I sold Bible-oriented books in Amish communities over four years, which is how I first met the Amish. One of the books I sold was called the Layman’s Bible Encyclopedia, a 1000+ page book with definitions of Biblical figures, terms, and concepts. It was quite popular among Amish. I believe my customers appreciated the convenient reference and clear explanations. I found ministers in particular liked it. Amish also make use of concordances, which list where individual words and concepts can be found in Scripture, and their context.
Bible story books
Another of the products I sold was a Bible story set called the Family Bible Library. Bible story books are common in most Amish homes. Lower-order groups such as Swartzentruber Amish are less likely to have Bible story books, but otherwise most Amish do.
The Egermeier’s book is a single volume particularly popular among Amish. When it comes to sets, you typically have a few main kinds: My Bible Friends, which is a five-book set with large illustrations and few words, and which is oriented to younger children. The Bible Story, a 10-book set which is also known as the Arthur Maxwell series, is also quite popular. Both of these sets are commonly available in bookstores in Amish areas and for purchase online.

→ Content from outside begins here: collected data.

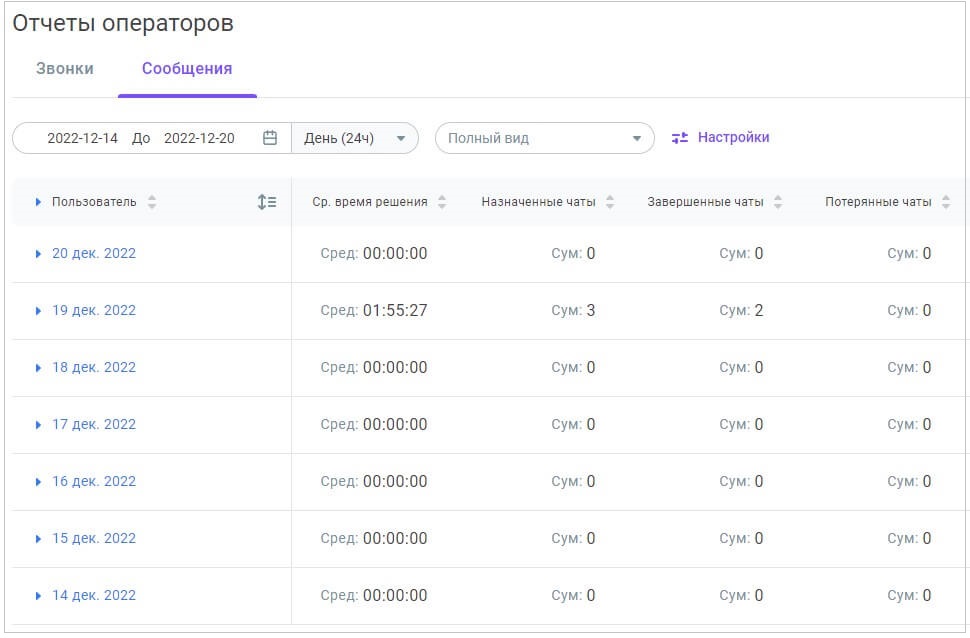Select the Сообщения tab
This screenshot has width=970, height=638.
click(x=187, y=69)
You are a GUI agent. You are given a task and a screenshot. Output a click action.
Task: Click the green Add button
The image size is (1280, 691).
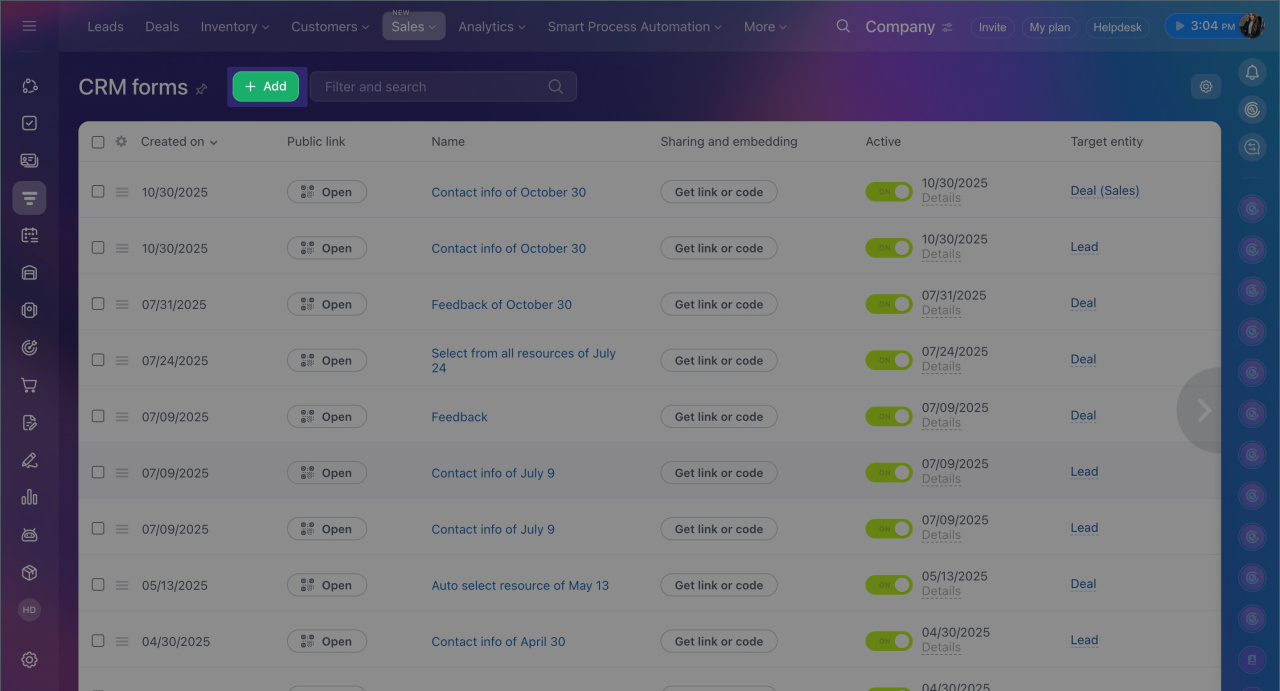click(266, 87)
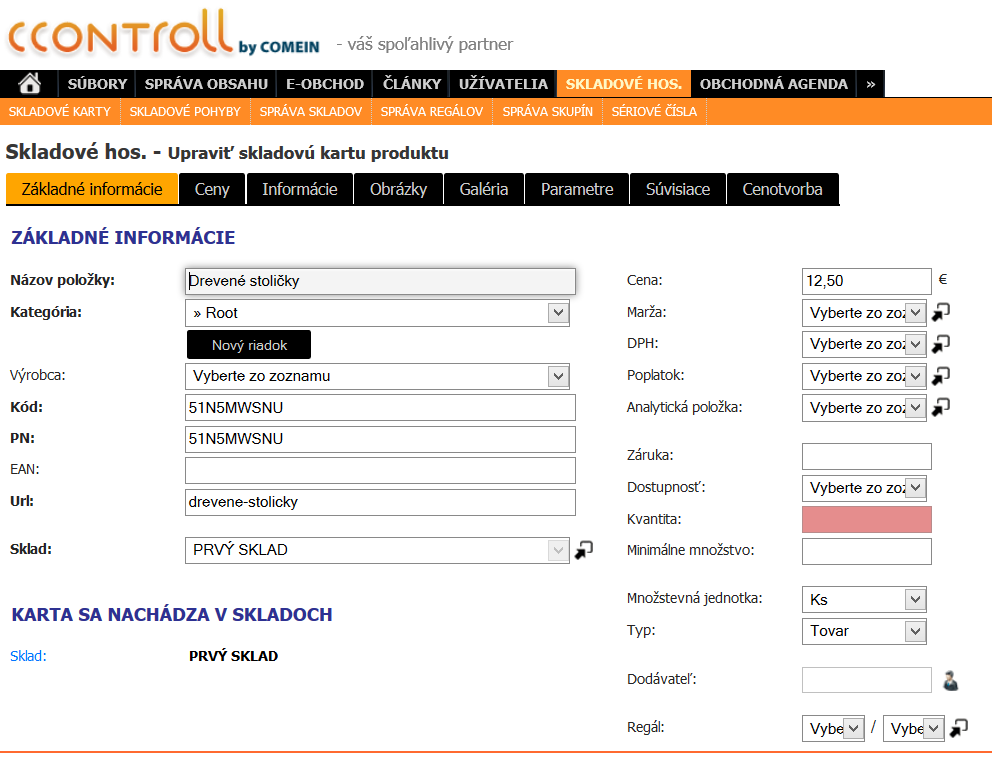Viewport: 992px width, 758px height.
Task: Expand the Množstevná jednotka dropdown
Action: (x=864, y=600)
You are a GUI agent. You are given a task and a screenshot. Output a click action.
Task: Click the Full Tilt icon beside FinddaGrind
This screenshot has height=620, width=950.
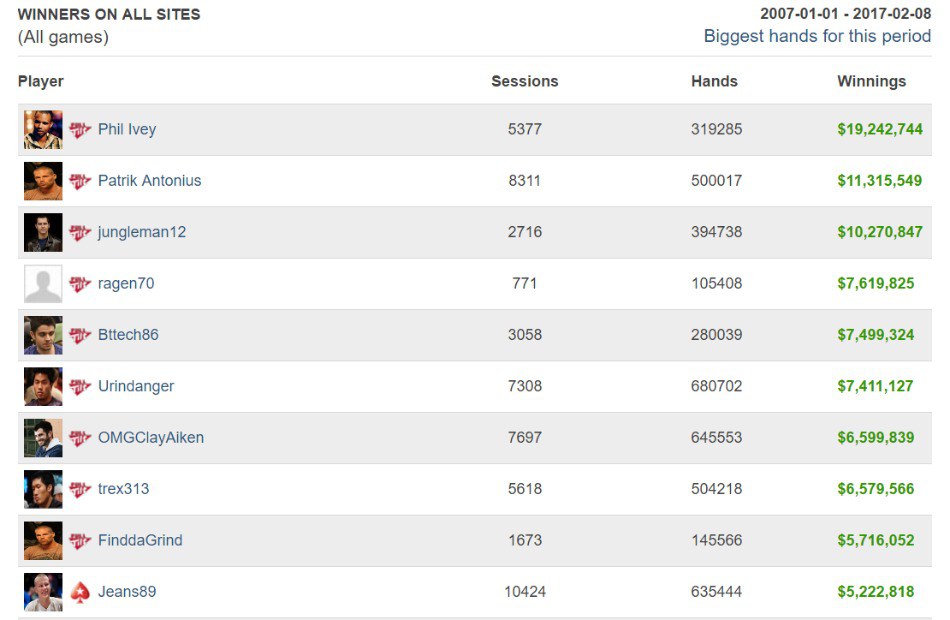click(80, 541)
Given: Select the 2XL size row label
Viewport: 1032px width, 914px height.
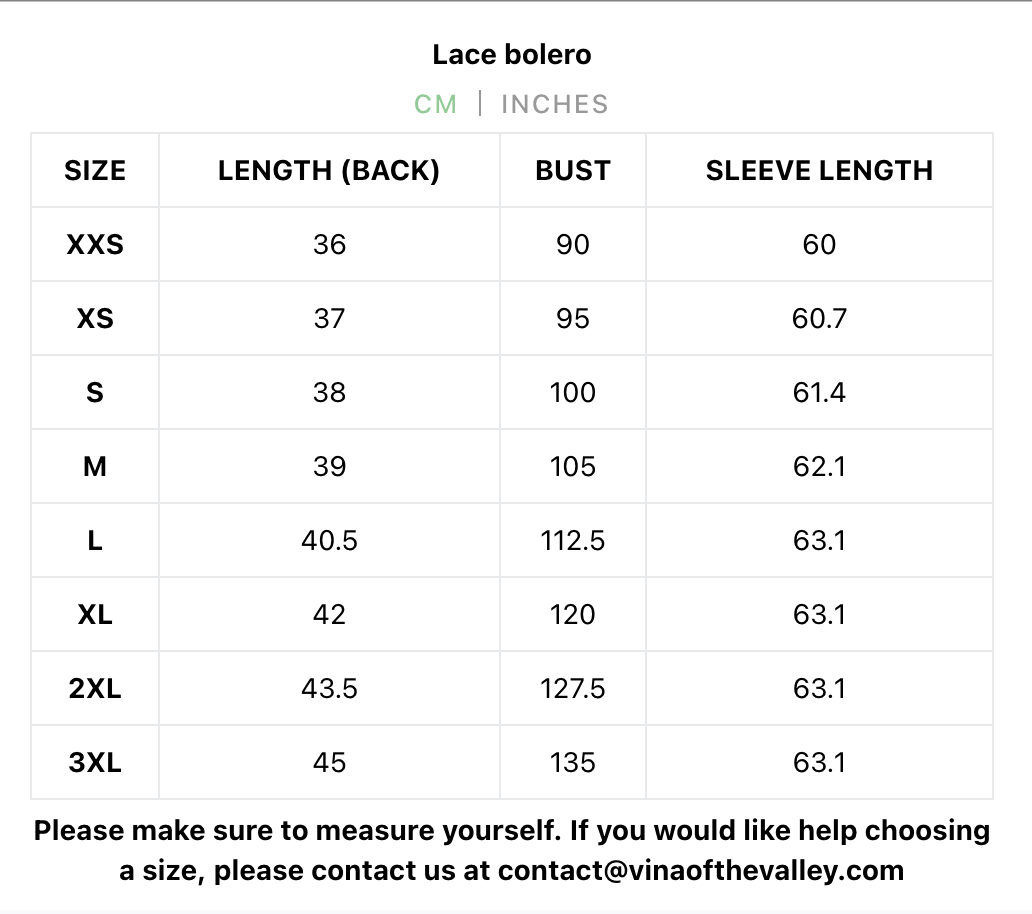Looking at the screenshot, I should click(95, 689).
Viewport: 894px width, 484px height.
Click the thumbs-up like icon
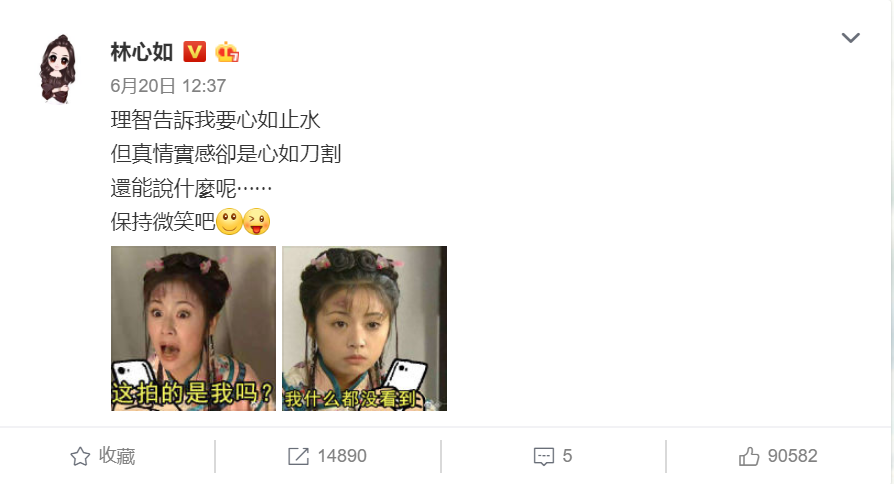[749, 456]
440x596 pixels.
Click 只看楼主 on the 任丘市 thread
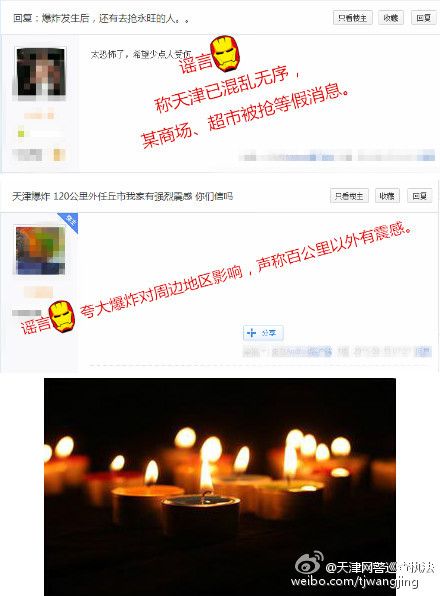point(349,196)
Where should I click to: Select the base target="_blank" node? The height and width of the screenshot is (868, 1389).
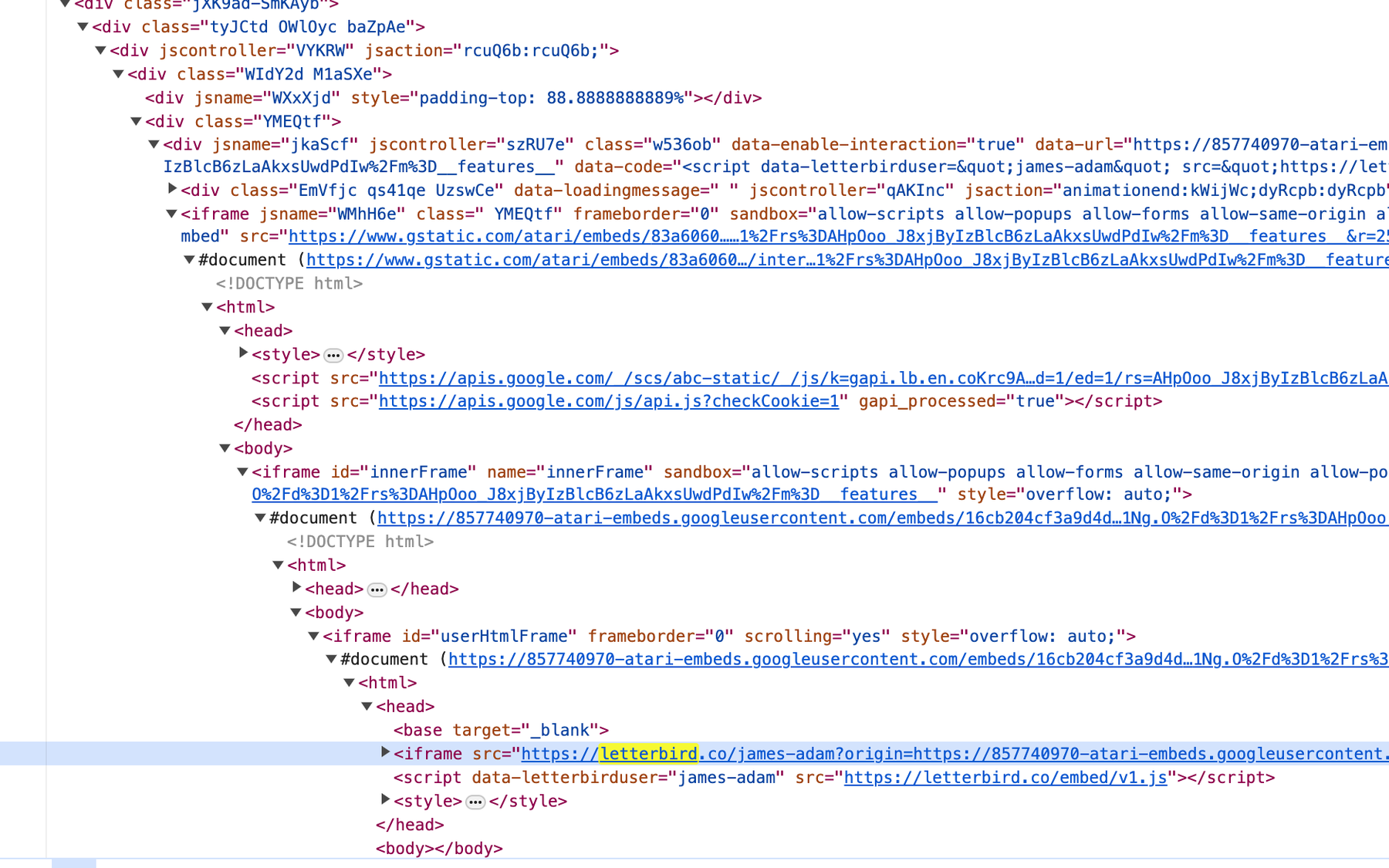[x=500, y=730]
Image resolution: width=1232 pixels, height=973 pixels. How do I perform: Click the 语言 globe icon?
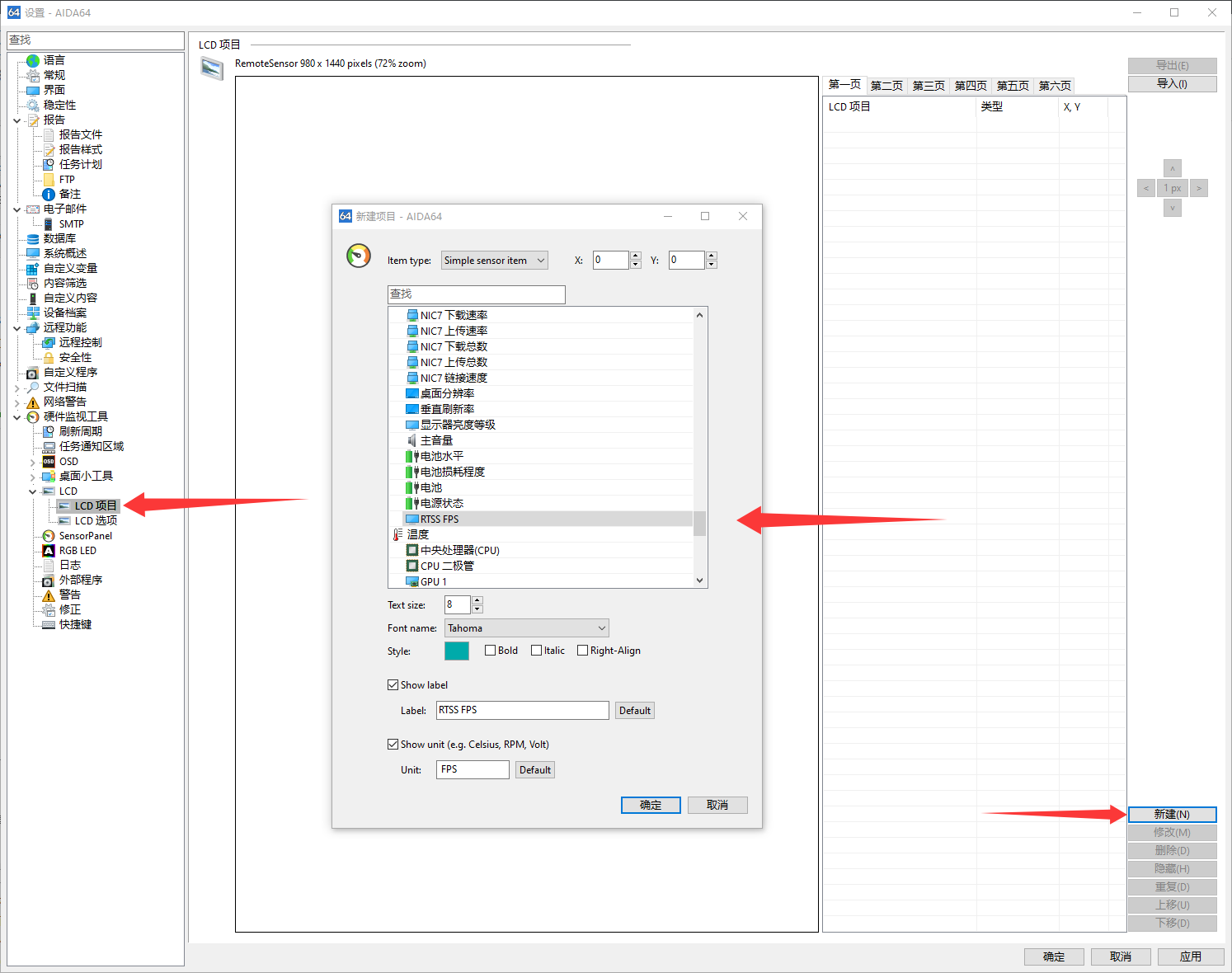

Then you have the Family Bible Library. The Family Bible Library, or FBL, was published for nearly 40 years by the Southwestern Company of Nashville, and sold primarily direct to customers. This is the job I was fortunate to have for a few years. As far as I know the FBL is no longer printed.
The Family Bible Library differentiates itself from the other sets on a couple of counts. The set consists of two elements–Bible stories, encompassing the Old through New Testament, which are simply written and illustrated. The illustrations are attractive but in some ways not quite as vibrant as those in the Arthur Maxwell set, for instance.
Nonetheless I found they appealed as their artistic style was different, and some of my customers felt these images were “more realistic”. The stories themselves were plainly written, and included “lesson questions” at the end, which were oriented towards children and reviewed the main themes to drive home the message of the story.
I found Amish mothers in particular quite liked both of these features. The simplicity of the stories they said made it easier to translate into Pennsylvania Dutch for their younger children. And the ready questions gave them something to ask the children, rather than having to make up their own. I found that Amish parents, like others, saw Bible story books not only as “upbuilding” reading but as teaching tools.
The second part was the background information in the books. For instance, the FBL includes timelines, family trees of Biblical figures, as well as explanatory information which helps give context to the stories. For instance, the set has maps of Paul’s missionary journeys, and a section on what bulrushes were used for in Old Testament times (they were made into paper and even sandals). This feature I found extended the appeal of the set to adults.
What was interesting was that on more than a few occasions Amish ministers told me they had found the books to come in handy in preparation for church. In particular they had used the set to review the sequence of Biblical events in preparation for the Council service (during the lengthy Council meeting, which happens twice a year preceding Communion, Amish ministers preach the Biblical Story from Creation through the conquest of the Promised Land, and then into the New Testament and Christ’s teachings).
Often, Amish customers who already had other sets like the Arthur Maxwell set would purchase the Family Bible Library, because of the differences between the two. I also met numerous people who already owned the sets. I remember one family had received the books as a hand-me-down from their parents. The grandfather in this case, a bishop, had purchased the set from a salesperson in the mid-1970s.
I mentioned above that I felt fortunate to do this job. One of the reasons was in seeing this staying power of the books themselves. It was not uncommon for a family to have had them for 20 years. The durable construction helped. The covers were a dull tan and brown–not the most attractive, but plain and a good tone which showed less dirt and wear. And they were tough.
Typically I would operate by taking orders and delivering the books a few weeks later. Delivery period was always a lot of fun, as the children were typically excited to be getting new books. The joy they showed on delivery day was a reward in itself. Often I’d hear from mothers that their kids had been watching all day for my red truck to show up. So I got to feel a bit like a Bible story Santa, I suppose.
I eventually sold over 1,200 sets to Amish families, in five states and around 15 communities. It is still nice to think that on Sundays families may be using the books to delve into the background of that day’s Scripture reading, or sitting with their children weeknights to share a bedtime tale and a good lesson. That thought is a reward that has continued, even after the job itself has finished.